Escribir sobre su restaurante es tener la sensación de que siempre nos quedaremos cortos, sabedor de la cantidad de matices que permanecerán en el tintero.
No obstante, sus dos estrellas Michelin -roja y verde- ya nos anuncian mucho.
La roja, nos hará viajar con el paladar gracias a la técnica, a la calidad del producto, al equilibrio de sabores, a la maestría de estas cocinas, al escenario gastronómico, al servicio y a una cuidada presentación.
La verde, hace referencia a la sustentabilidad, a los productos de cercanía, al mimo por lo autóctono, a la relevancia de lo próximo. En definitiva, a una filosofía de vida y de entender el mundo.
Sin duda, dos buenos avales para reservar y disfrutar de una representación culinaria difícil de olvidar.

Estando en un antiguo molino harinero, el gran protagonismo otorgado a los panes era casi una obligación y así lo hacen rindiendo justo tributo a la historia de estas paredes.
Este sorprendente abanico de posibilidades, con diferentes variedades de harinas -entre ellas, de trigo negrillo, trigo Florencia Aurora, etc.- y variados acompañamientos -aceitunas, higos, ...-, lo posiciona como una de las ofertas de pan en un restaurante más completas de España. Verdaderos artesanos panaderos.
Su ubicación es también un dato que no debe pasar desapercibido.
Estamos a pocos minutos de la localidad medieval de Siguenza (considerada una de las más bonitas de España), próximos al Parque Natural del Barranco del Río Dulce y cercanos a las salinas de Imón que, durante bastante tiempo, fueron de las de mayor producción de la península ibérica.

Las felicitaciones, como final de estos párrafos, han de ser dobles.
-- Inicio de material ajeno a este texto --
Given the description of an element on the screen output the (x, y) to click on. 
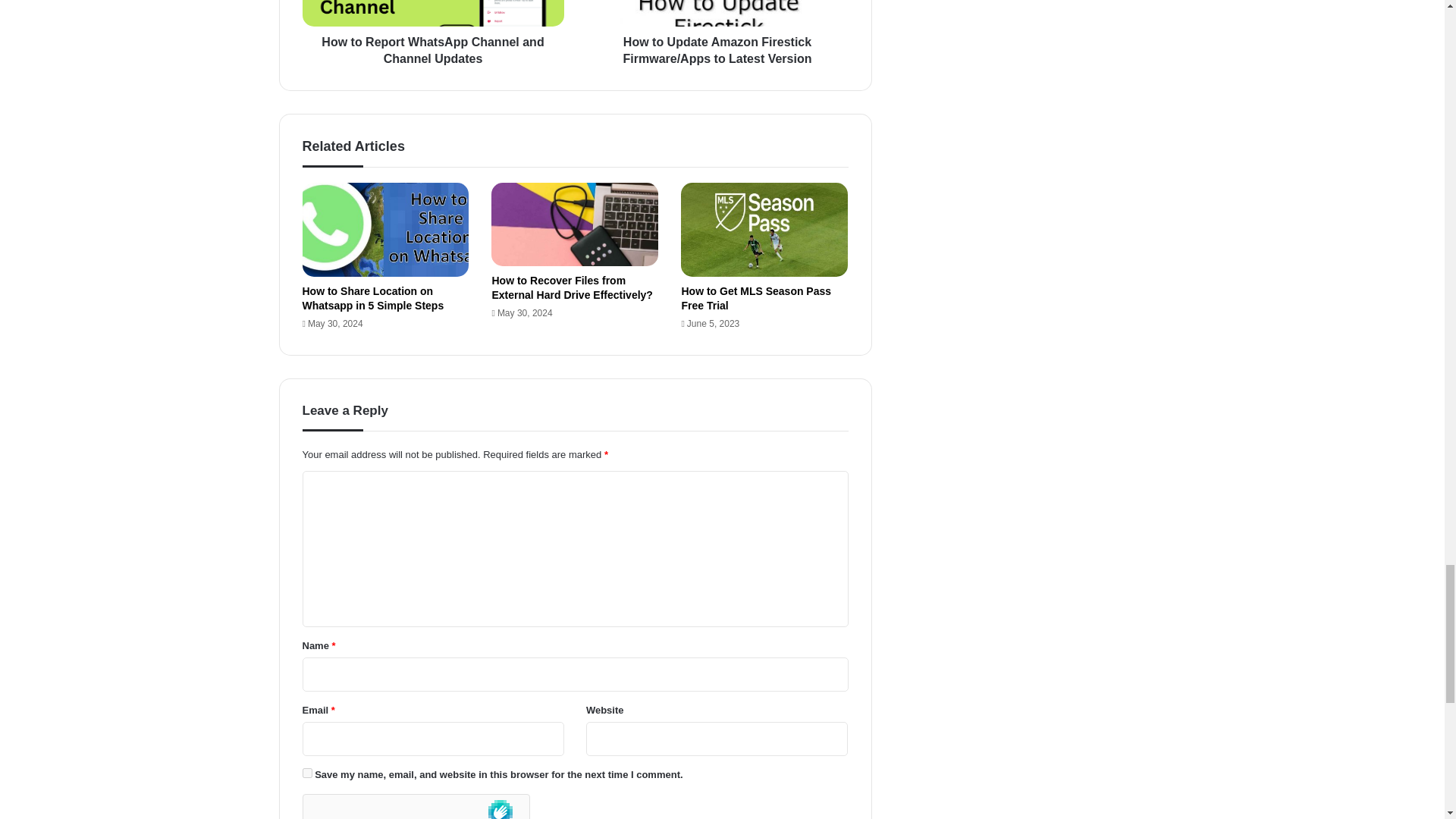
yes (306, 773)
Given the description of an element on the screen output the (x, y) to click on. 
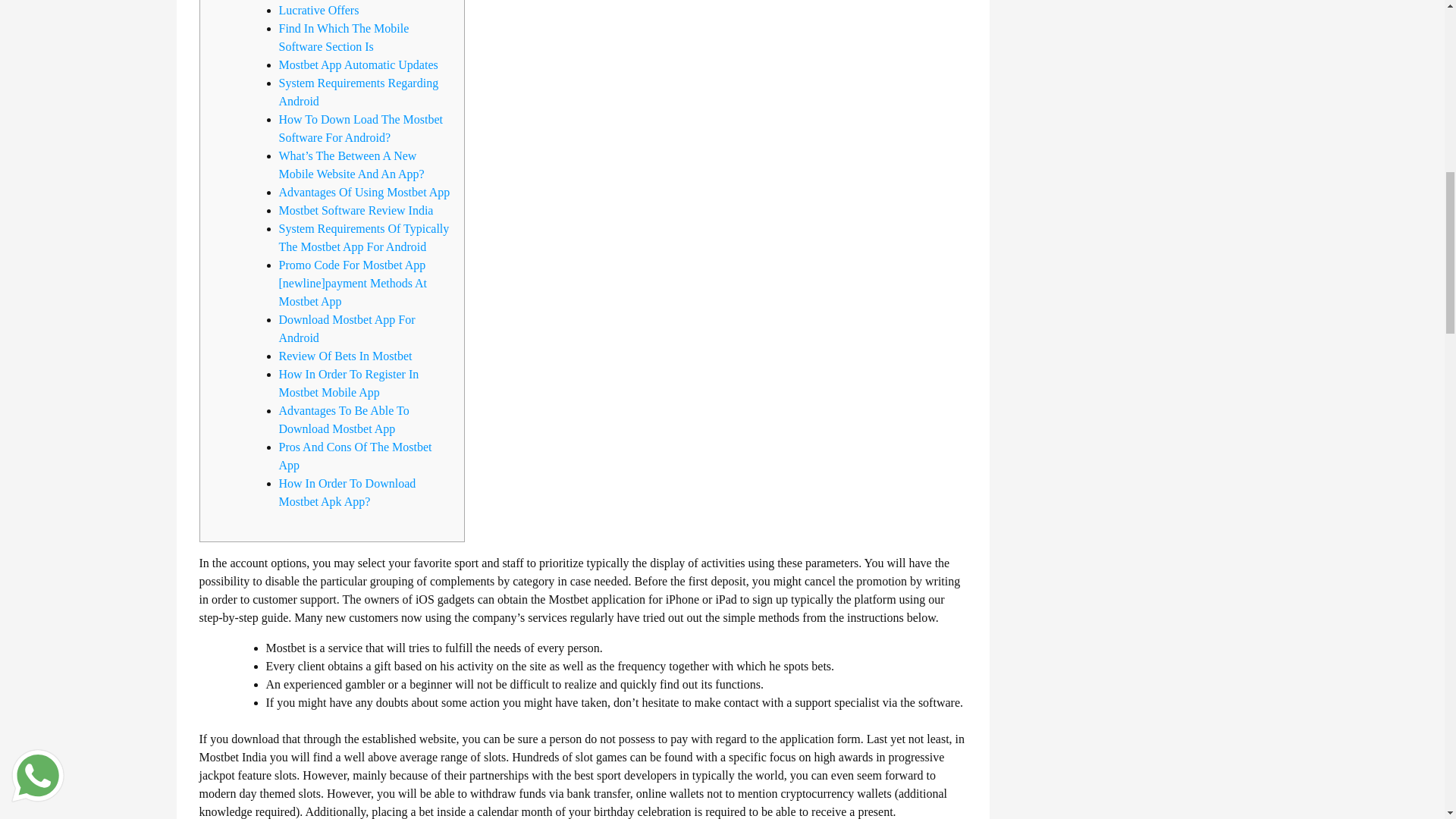
Review Of Bets In Mostbet (345, 355)
Download Mostbet App For Android (346, 327)
How In Order To Register In Mostbet Mobile App (349, 382)
How To Down Load The Mostbet Software For Android? (361, 128)
Mostbet App Automatic Updates (358, 64)
Find In Which The Mobile Software Section Is (344, 37)
System Requirements Regarding Android (359, 91)
Mostbet Software Review India (356, 210)
Advantages Of Using Mostbet App (364, 192)
Lucrative Offers (319, 10)
System Requirements Of Typically The Mostbet App For Android (364, 237)
Advantages To Be Able To Download Mostbet App (344, 419)
Given the description of an element on the screen output the (x, y) to click on. 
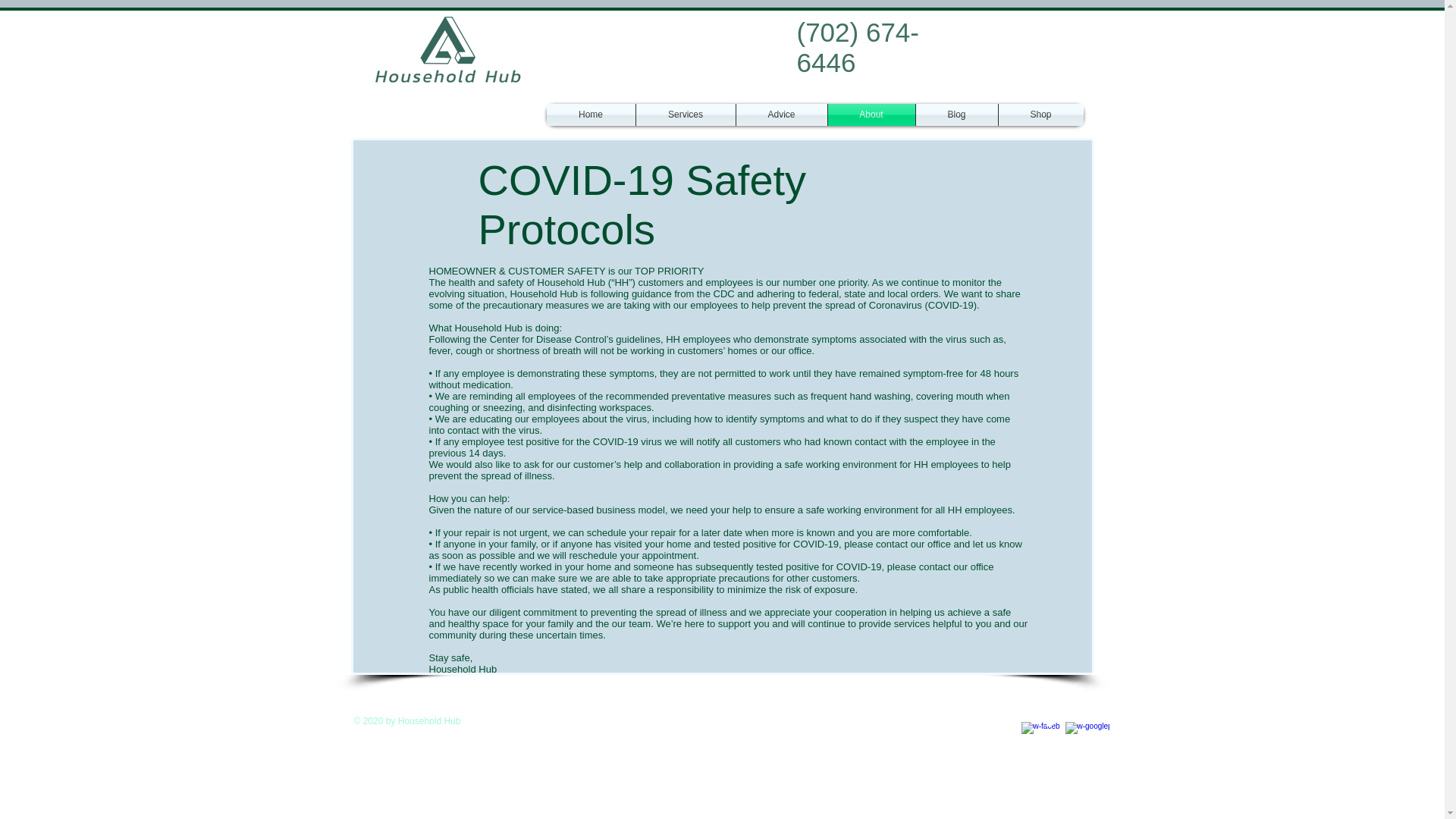
Services (684, 115)
Advice (781, 115)
Home (590, 115)
Shop (1040, 115)
Blog (956, 115)
About (871, 115)
Given the description of an element on the screen output the (x, y) to click on. 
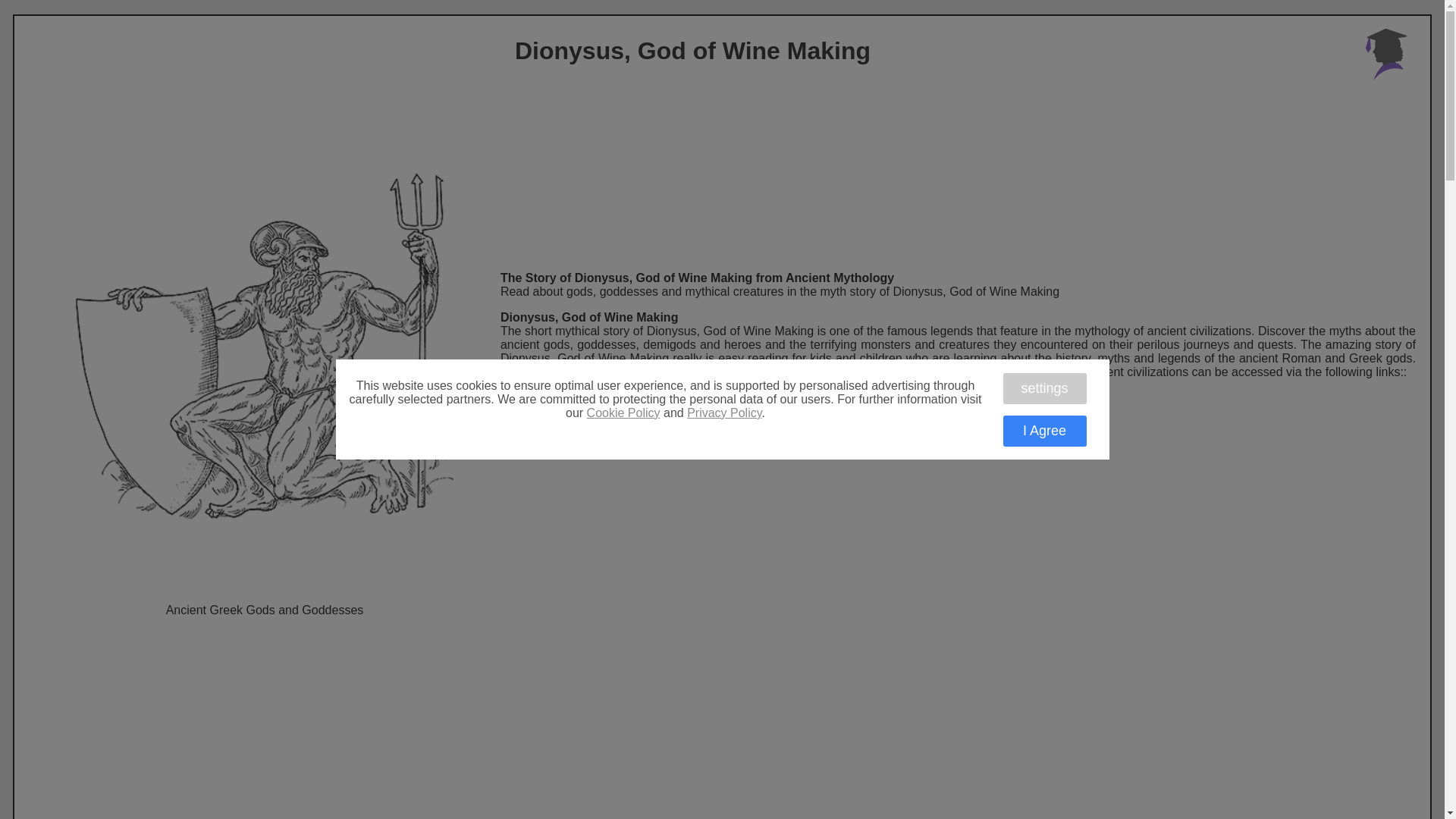
Famous Myth Stories (957, 422)
Privacy Policy (724, 412)
Dionysus (957, 449)
Cookie Policy (623, 412)
I Agree (1044, 430)
settings (1044, 388)
Gods and Deities (957, 397)
Given the description of an element on the screen output the (x, y) to click on. 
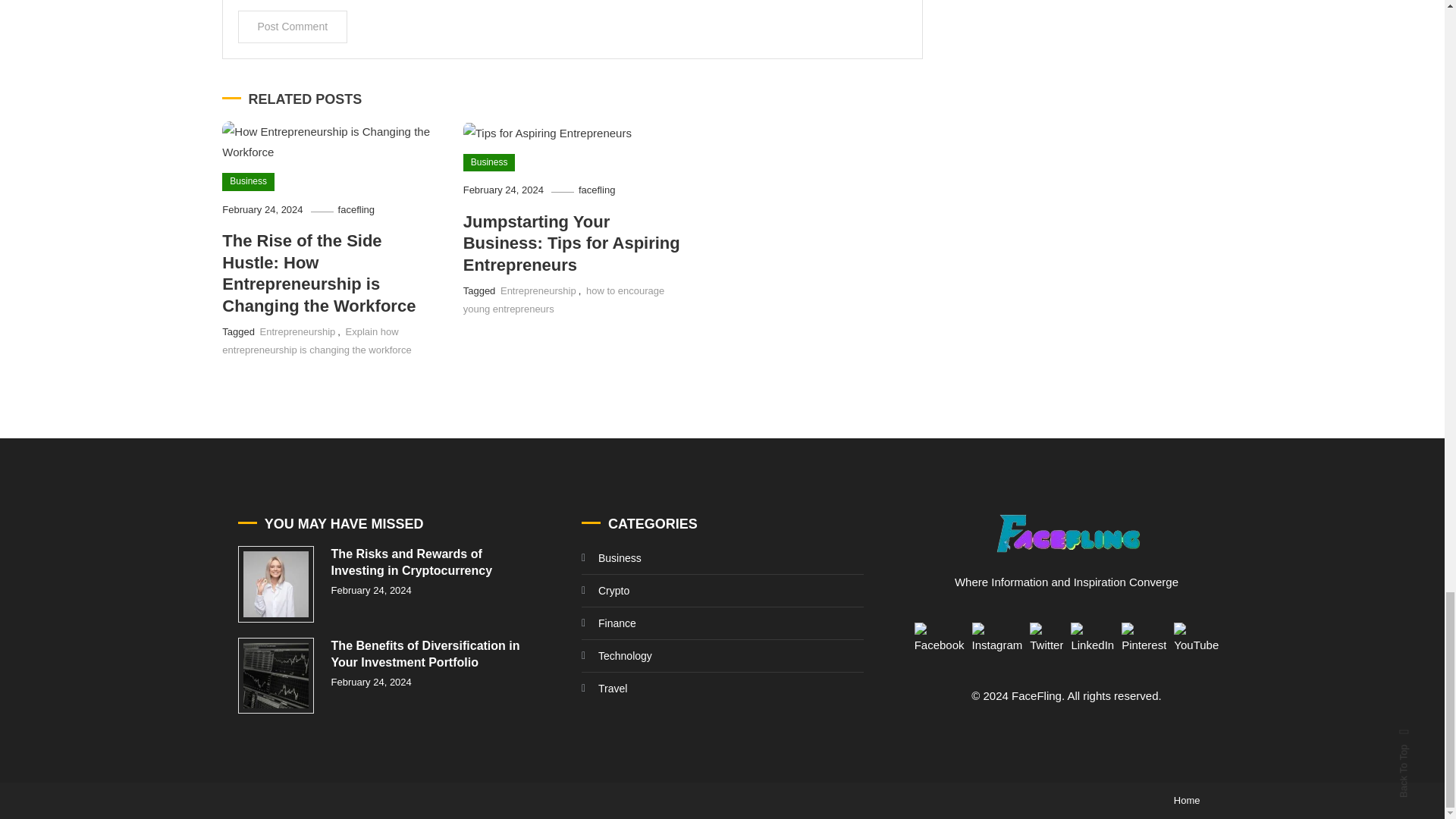
Business (248, 181)
Post Comment (292, 26)
The Risks and Rewards of Investing in Cryptocurrency (276, 584)
Business (489, 162)
Post Comment (292, 26)
February 24, 2024 (262, 209)
Entrepreneurship (538, 290)
how to encourage young entrepreneurs (564, 299)
Jumpstarting Your Business: Tips for Aspiring Entrepreneurs (571, 243)
February 24, 2024 (503, 189)
facefling (355, 209)
Entrepreneurship (298, 331)
The Benefits of Diversification in Your Investment Portfolio (276, 676)
facefling (596, 189)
En primer lugar, por un trabajo tan bien hecho que ha logrado ser referencia en ese complicado arte de saber recibir al huésped. Una hospitalidad consciente enfocada en el bienestar del huésped.
En segundo lugar, Molino de Alcuneza cumple treinta años, lo que demuestra que este sueño sigue vivo, con un presente envidiable y un futuro ilusionante. Para celebrar este aniversario se ha diseñado un variado programa de actividades entre las que se encuentran un menú degustación conmemorativo o un singular paquete astronómico "Eclipse & Stars".
Solo cabe agradecer a esta emprendedora familia haber creado un proyecto tan genuino, tan apegado a la tierra y tan ilusionante como éste.
Iniciativas así ayudan, y mucho, a asentar a las personas en territorios asolados por la despoblación, afianzan un vínculo real con los productores de la zona, ponen en valor los muchos argumentos que tienen (gastronómicos, culturales, históricos, etc.), dan a conocer las bellezas del entorno donde se sitúan y son, en resumen, guardianes de su propio territorio al formar parte de un grupo profesionales de diferentes ámbitos (artesanos, truficultores, harineros, hortelanos, agricultores, ganaderos o apicultores) que tejen una tupida red de proximidad en defensa del paisaje, las tradiciones y la riqueza de este territorio.
En pocas palabras, un lujo accesible al que es imposible resistirse.